How would you go about building somthing like this? Where would you host them?
I was thinking appfog for node.js to handle incoming http request and rabbitmq to queue asynchronous requests, reddis to support data.
Goals:
1. Whenever receiving a request for processing, you should return a task identifier that can be used to check for progress (ex. you could simply store this in redis as 'TaskId', 'Url', 'FileId', 'Type', 'Status', 'OutputId' - with Type being the type of input: URL or FileId)
2. Once the client received the TaskId, it can do a request to get the status, which would could be 'Pending' or 'Complete' with an URL to the output.
Process:
===================
Request Processing:
-------------------
1. Receive the request with parameters (can users upload files or simply pass through an URL?)
2. Create a token based on the hash of the input file and the parameters supplied (ex. MD5 hash of the video, from time, end time of the video to capture).
3. Check if a task identifier has already been assigned to the token, if it has, return it. This means the client will then do a request to check for the status and would receive { 'Status': 'Complete', 'URL': '...' } and can immediately access the output via the URL.
4. If the video is uploaded, check whether it has been saved via hashing the file (ex. MD5), if it has then use the existing FileId, otherwise, save the file and generate a new FileId.
5. Generate a new task identifier and create a task entry to store in redis that contains metadata about the task.
6. Create a command containing the task identifier and publish it to the message queue for processing (which is asynchronous).

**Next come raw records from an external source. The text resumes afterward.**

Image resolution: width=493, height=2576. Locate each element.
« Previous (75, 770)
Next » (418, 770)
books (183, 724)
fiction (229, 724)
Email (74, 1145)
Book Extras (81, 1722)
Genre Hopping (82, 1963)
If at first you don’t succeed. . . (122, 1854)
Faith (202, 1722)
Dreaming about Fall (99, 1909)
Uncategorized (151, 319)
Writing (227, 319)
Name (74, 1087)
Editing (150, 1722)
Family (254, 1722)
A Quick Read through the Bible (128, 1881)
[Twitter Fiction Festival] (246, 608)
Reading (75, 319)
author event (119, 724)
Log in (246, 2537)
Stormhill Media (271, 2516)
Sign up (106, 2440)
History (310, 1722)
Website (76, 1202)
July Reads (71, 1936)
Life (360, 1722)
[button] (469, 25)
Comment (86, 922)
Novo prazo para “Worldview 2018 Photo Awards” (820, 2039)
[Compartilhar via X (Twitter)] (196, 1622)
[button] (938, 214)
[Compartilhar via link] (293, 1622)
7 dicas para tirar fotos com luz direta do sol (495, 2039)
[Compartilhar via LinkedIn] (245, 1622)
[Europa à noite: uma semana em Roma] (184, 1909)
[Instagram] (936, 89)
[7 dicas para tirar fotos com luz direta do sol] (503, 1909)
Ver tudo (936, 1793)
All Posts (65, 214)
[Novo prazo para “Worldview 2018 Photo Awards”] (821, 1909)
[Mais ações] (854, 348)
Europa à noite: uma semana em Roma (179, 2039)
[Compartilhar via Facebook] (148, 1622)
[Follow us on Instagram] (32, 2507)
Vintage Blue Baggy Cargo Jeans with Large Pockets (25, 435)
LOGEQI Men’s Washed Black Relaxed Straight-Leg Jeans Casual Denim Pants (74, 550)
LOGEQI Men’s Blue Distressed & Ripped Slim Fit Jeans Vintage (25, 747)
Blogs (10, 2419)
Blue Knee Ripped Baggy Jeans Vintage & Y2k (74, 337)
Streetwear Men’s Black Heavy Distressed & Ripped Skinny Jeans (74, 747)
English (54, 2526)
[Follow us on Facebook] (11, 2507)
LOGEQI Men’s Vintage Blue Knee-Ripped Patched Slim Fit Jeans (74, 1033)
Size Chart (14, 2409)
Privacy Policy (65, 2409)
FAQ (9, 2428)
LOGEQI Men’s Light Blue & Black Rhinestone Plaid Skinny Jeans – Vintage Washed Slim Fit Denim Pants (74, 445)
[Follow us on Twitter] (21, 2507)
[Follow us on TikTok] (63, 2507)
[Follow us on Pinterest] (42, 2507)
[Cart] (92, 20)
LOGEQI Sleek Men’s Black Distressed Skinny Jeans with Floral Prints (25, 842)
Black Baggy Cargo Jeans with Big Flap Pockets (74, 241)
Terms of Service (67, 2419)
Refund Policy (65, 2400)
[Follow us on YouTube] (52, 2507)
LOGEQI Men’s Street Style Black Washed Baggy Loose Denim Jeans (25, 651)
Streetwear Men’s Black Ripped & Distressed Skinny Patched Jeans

7. Return the task identifier to the client.
Task Processing:
-------------------
To process the video, you would simply grab the metadata from redis and update the progress as you go along. If the task identifier doesn't exist (no metadata entry on redis), simply abort the task processing.
Although this is pretty simple, you should focus on optimizing file storage (ea. don't store the same file twice and reference them by MD5 hash or the like and perhaps have a cleanup routine to remove rarely/once-off used files) and processing time (if the task has already been processed, simply return the output). You should also decide on limitations to prevent abuse (DOS/DDOS attacks, large file uploads, what the service can be used for etc.) and limit your liability.
Is this the answer you were looking for or are you asking about the specifics of implementation (technology wise)?
I see now the thinking flow I have to change, I have been window shopping so to speak with frameworks, stacks.
iron.io is what I think will be used for converting long asynchronous task.
I wouldn't mindd specific technology stacks. it's either node.js or python. I built something in Flask (god bless it's heart) but I don't know if there are others who have made it scalable...
I keep hearing this idea from something like this http://www.slideshare.net/norbu09/rabbitmq-couchdb-awesome
Thanks again, but I need to hit the sack.
Here's what I think of specific 3rd party/FOSS solutions for each of the components.
Before I start, I wonder if anyone has seen that slideshare I posted, it talks about creating single functions and services (daemon), essentially acting as their own islands, connected all through a central RabbitMQ, hooked up to http front end nodejs servers. So this is a summary of my understanding of the subject so far.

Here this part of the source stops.